__THE TASK__:
Reproduced exactly, the lines from the start of the material through the line containing "[Twitter] (129, 1384)" should be the whole answer, with pictures excluded.

__EXERCISE DATA__:
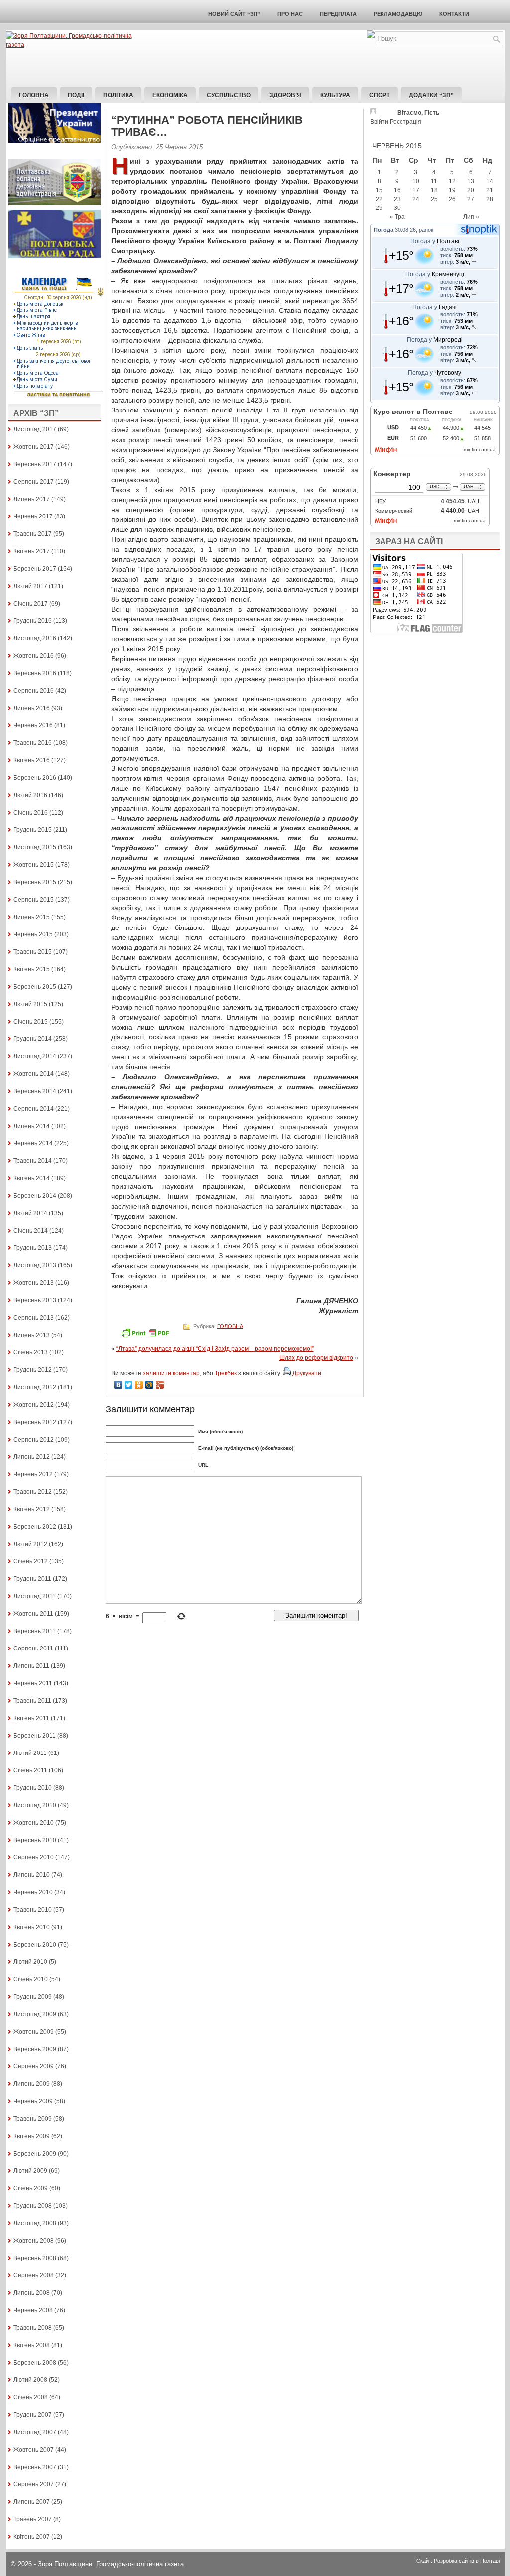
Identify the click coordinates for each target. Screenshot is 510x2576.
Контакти (454, 14)
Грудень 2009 (32, 1996)
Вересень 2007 (34, 2467)
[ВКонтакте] (118, 1384)
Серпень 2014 (33, 1108)
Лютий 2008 (30, 2379)
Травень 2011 (32, 1700)
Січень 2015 (30, 1021)
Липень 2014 (31, 1126)
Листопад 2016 (34, 638)
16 (397, 190)
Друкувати (306, 1373)
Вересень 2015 (34, 882)
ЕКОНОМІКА (170, 95)
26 (452, 199)
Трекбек (226, 1373)
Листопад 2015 (34, 847)
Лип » (471, 216)
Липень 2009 (31, 2083)
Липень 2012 (31, 1456)
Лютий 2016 (30, 795)
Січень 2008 (30, 2397)
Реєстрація (405, 121)
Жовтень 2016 (33, 655)
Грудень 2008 (32, 2205)
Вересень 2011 (34, 1631)
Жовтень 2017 (33, 446)
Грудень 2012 (32, 1369)
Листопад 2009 (34, 2014)
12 (452, 181)
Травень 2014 (32, 1160)
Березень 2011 (34, 1735)
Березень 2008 (34, 2362)
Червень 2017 (33, 516)
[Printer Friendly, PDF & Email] (146, 1336)
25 (434, 199)
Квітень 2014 (31, 1178)
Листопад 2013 (34, 1265)
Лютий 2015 (30, 1004)
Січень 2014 (30, 1230)
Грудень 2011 (32, 1578)
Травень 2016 (32, 742)
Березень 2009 (34, 2153)
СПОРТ (379, 95)
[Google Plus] (160, 1384)
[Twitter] (129, 1384)
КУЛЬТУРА (335, 95)
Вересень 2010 (34, 1840)
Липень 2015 (31, 917)
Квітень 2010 (31, 1927)
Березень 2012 (34, 1526)
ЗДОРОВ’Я (285, 95)
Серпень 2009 (33, 2066)
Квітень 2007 (31, 2536)
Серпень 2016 (33, 690)
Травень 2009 (32, 2118)
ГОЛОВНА (230, 1326)
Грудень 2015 (32, 829)
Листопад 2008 (34, 2223)
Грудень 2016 (32, 621)
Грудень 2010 (32, 1787)
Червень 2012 (33, 1474)
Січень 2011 (30, 1770)
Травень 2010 (32, 1909)
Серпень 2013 (33, 1317)
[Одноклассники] (139, 1384)
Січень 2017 (30, 603)
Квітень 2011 (31, 1718)
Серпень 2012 (33, 1439)
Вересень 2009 (34, 2049)
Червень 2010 (33, 1892)
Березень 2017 (34, 568)
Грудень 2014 (32, 1038)
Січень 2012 (30, 1561)
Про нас (290, 14)
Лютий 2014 (30, 1213)
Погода (383, 230)
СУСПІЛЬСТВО (229, 95)
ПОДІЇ (76, 95)
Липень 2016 (31, 708)
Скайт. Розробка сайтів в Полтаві (458, 2561)
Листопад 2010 (34, 1805)
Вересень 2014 (34, 1091)
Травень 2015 (32, 951)
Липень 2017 (31, 499)
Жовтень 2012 (33, 1404)
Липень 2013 (31, 1335)
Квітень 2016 (31, 760)
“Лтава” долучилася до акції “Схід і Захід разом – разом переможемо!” (215, 1348)
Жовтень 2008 (33, 2240)
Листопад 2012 (34, 1387)
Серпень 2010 (33, 1857)
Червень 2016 (33, 725)
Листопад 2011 (34, 1596)
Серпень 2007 (33, 2484)
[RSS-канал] (371, 36)
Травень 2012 (32, 1491)
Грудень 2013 (32, 1247)
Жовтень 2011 (33, 1613)
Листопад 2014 (34, 1056)
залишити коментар (171, 1373)
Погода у (434, 241)
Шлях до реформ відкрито (316, 1357)
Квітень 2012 (31, 1509)
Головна (34, 95)
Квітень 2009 (31, 2136)
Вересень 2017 (34, 464)
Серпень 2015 (33, 899)
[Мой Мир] (149, 1384)
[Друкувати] (287, 1373)
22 (379, 199)
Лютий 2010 (30, 1961)
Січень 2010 (30, 1979)
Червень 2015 (33, 934)
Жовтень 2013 (33, 1282)
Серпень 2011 (33, 1648)
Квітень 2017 (31, 551)
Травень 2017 (32, 533)
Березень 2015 (34, 986)
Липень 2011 (31, 1665)
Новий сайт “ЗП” (234, 14)
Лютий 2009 (30, 2170)
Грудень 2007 (32, 2414)
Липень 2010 (31, 1874)
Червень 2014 (33, 1143)
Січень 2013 (30, 1352)
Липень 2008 (31, 2292)
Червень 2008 (33, 2310)
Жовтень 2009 (33, 2031)
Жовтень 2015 (33, 864)
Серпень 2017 (33, 481)
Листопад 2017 (34, 429)
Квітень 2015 (31, 969)
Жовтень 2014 (33, 1073)
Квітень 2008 (31, 2345)
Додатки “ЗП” (431, 95)
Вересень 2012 (34, 1422)
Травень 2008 (32, 2327)
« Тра (397, 216)
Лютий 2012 (30, 1544)
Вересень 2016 (34, 673)
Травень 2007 (32, 2519)
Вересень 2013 (34, 1300)
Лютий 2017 (30, 586)
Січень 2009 (30, 2188)
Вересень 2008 (34, 2258)
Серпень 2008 (33, 2275)
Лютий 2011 (30, 1753)
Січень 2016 (30, 812)
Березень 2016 (34, 777)
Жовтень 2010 (33, 1822)
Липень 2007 (31, 2501)
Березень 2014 (34, 1195)
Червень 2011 (32, 1683)
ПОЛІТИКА (118, 95)
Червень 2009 (33, 2101)
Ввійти (379, 121)
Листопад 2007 (34, 2432)
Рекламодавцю (398, 14)
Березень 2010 (34, 1944)
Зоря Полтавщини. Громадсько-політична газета (111, 2564)
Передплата (338, 14)
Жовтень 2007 (33, 2449)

__WRITTEN SOLUTION__:
Identify the click coordinates for each target. Screenshot is 510x2576.
Контакти (454, 14)
Грудень 2009 (32, 1996)
Вересень 2007 (34, 2467)
[ВКонтакте] (118, 1384)
Серпень 2014 (33, 1108)
Лютий 2008 (30, 2379)
Травень 2011 (32, 1700)
Січень 2015 (30, 1021)
Липень 2014 (31, 1126)
Листопад 2016 (34, 638)
16 (397, 190)
Друкувати (306, 1373)
Вересень 2015 (34, 882)
ЕКОНОМІКА (170, 95)
26 (452, 199)
Трекбек (226, 1373)
Листопад 2015 (34, 847)
Лип » (471, 216)
Липень 2009 (31, 2083)
Липень 2012 (31, 1456)
Лютий 2016 (30, 795)
Січень 2008 (30, 2397)
Реєстрація (405, 121)
Жовтень 2016 (33, 655)
Грудень 2008 (32, 2205)
Вересень 2011 (34, 1631)
Жовтень 2017 (33, 446)
Грудень 2012 (32, 1369)
Листопад 2009 (34, 2014)
12 (452, 181)
Травень 2014 (32, 1160)
Березень 2011 (34, 1735)
Березень 2008 (34, 2362)
Червень 2017 (33, 516)
[Printer Friendly, PDF & Email] (146, 1336)
25 (434, 199)
Квітень 2014 (31, 1178)
Листопад 2013 (34, 1265)
Лютий 2015 (30, 1004)
Січень 2014 (30, 1230)
Грудень 2011 (32, 1578)
Травень 2016 (32, 742)
Березень 2009 (34, 2153)
СПОРТ (379, 95)
[Google Plus] (160, 1384)
[Twitter] (129, 1384)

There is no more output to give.